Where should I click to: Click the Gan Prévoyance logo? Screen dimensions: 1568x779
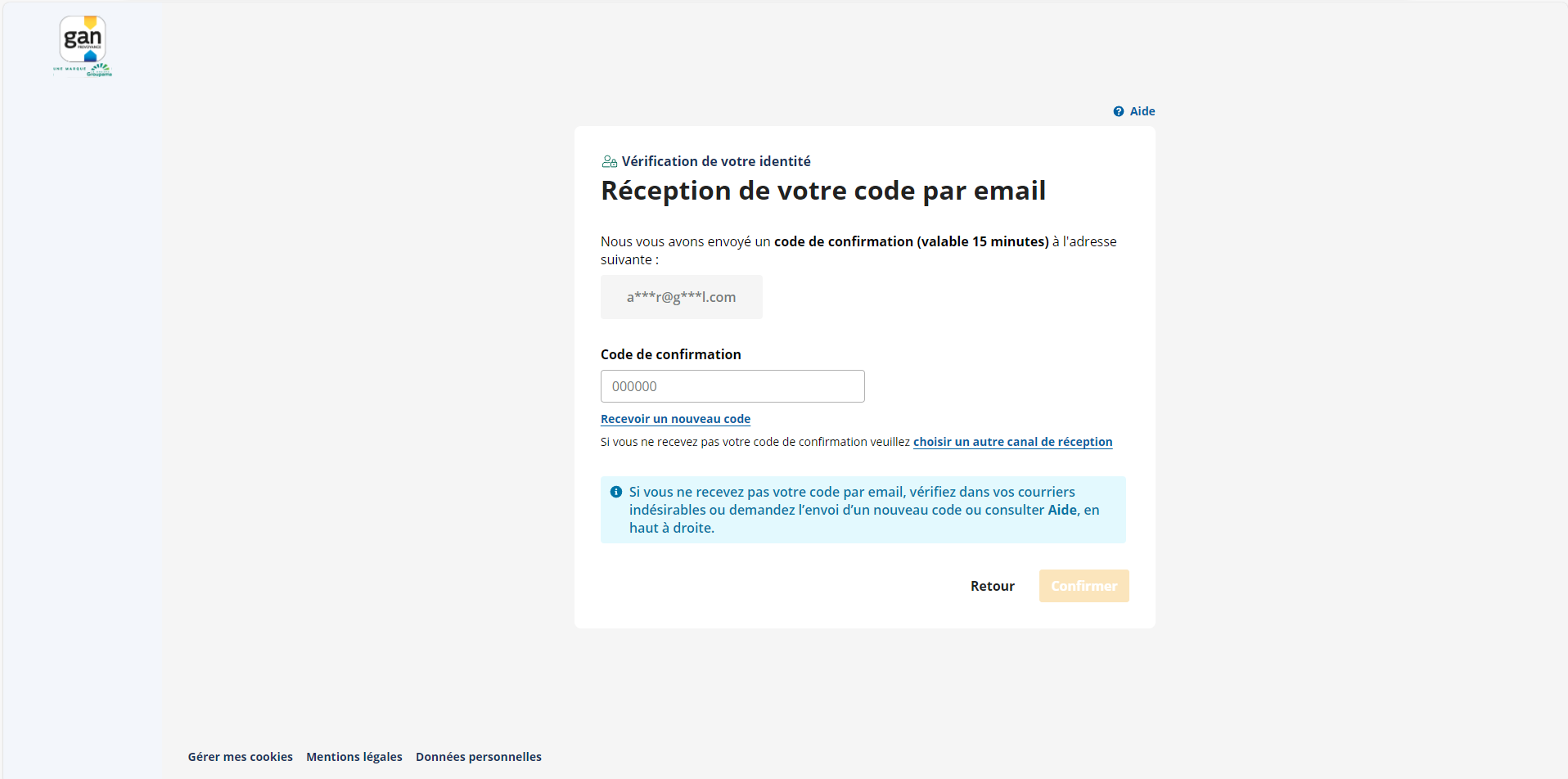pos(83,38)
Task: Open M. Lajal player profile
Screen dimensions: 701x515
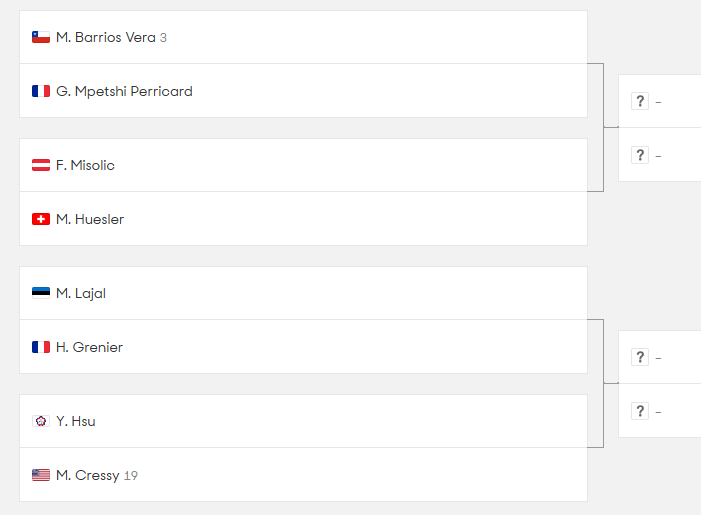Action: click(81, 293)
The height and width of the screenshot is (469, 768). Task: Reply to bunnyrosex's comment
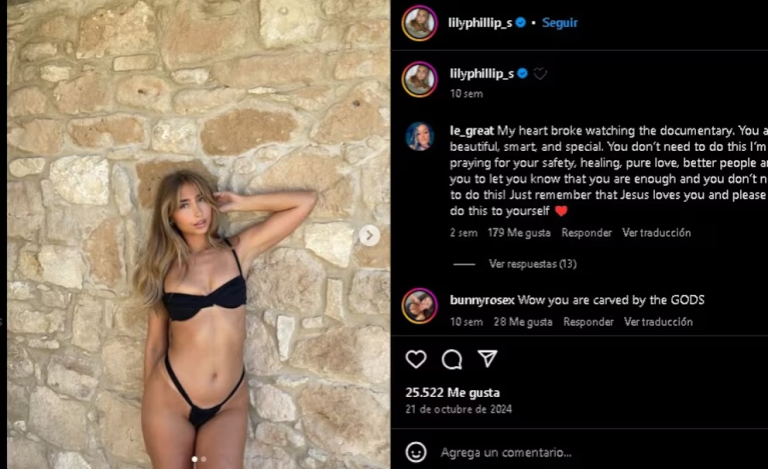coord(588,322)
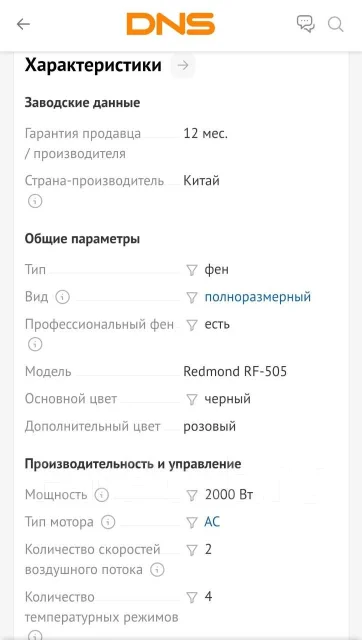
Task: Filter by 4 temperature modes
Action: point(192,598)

* * *

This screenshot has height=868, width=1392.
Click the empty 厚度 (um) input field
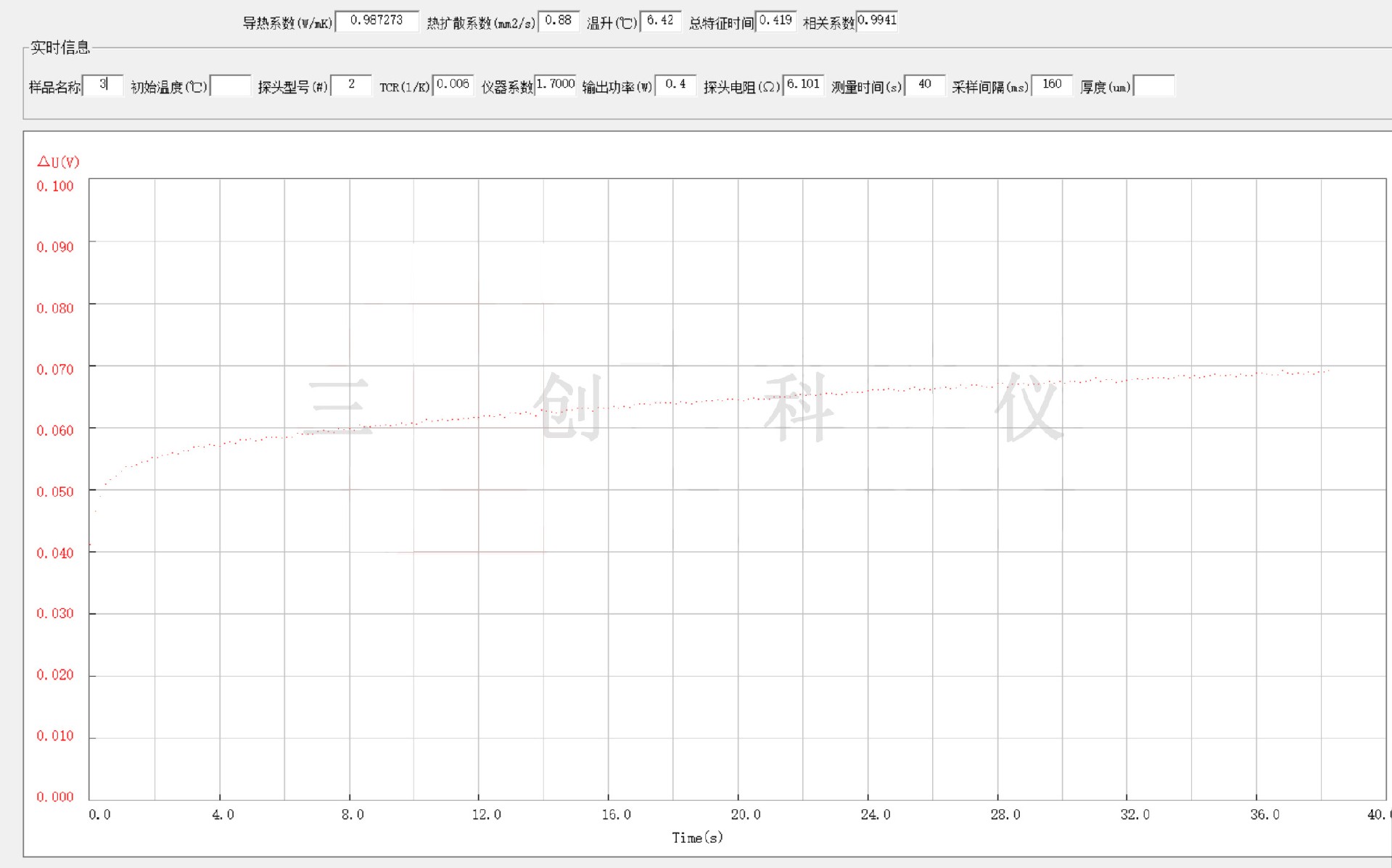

...

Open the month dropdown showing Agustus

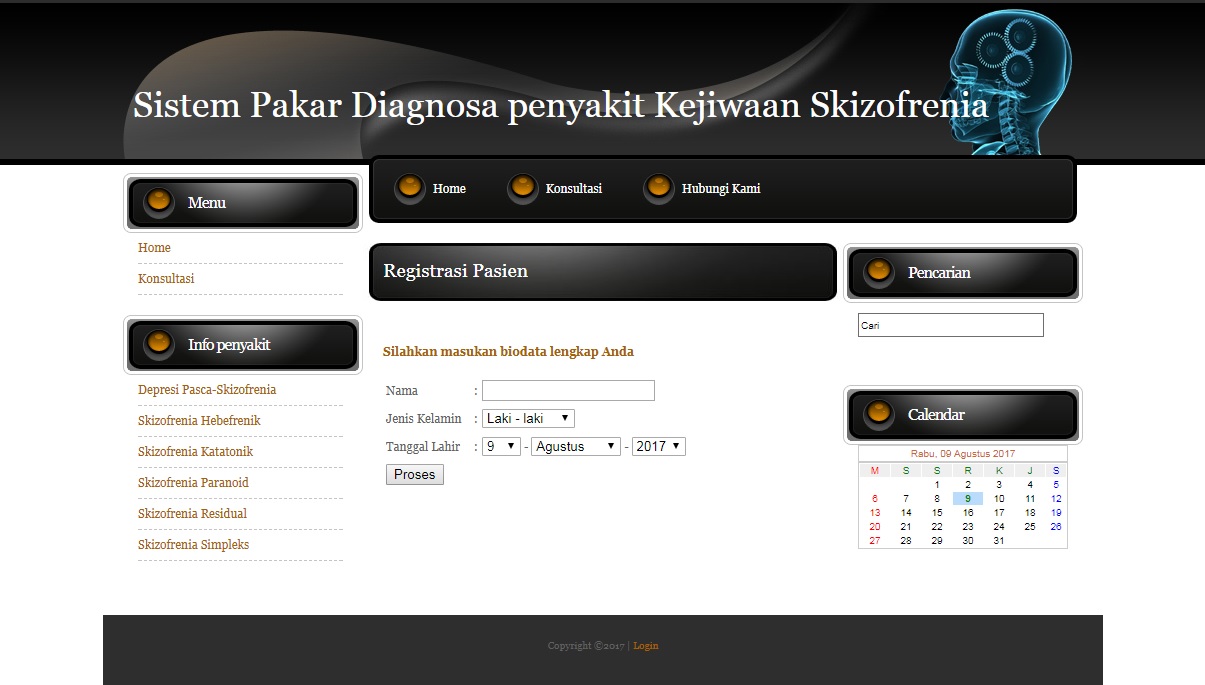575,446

* _PROBLEM DESCRIPTION_
Above are the records; copy exactly the lines from the line with "This screenshot has height=868, width=1392." through the line with "Click the empty 厚度 (um) input field", both included.

* _RESPONSE AREA_
This screenshot has height=868, width=1392.
Click the empty 厚度 (um) input field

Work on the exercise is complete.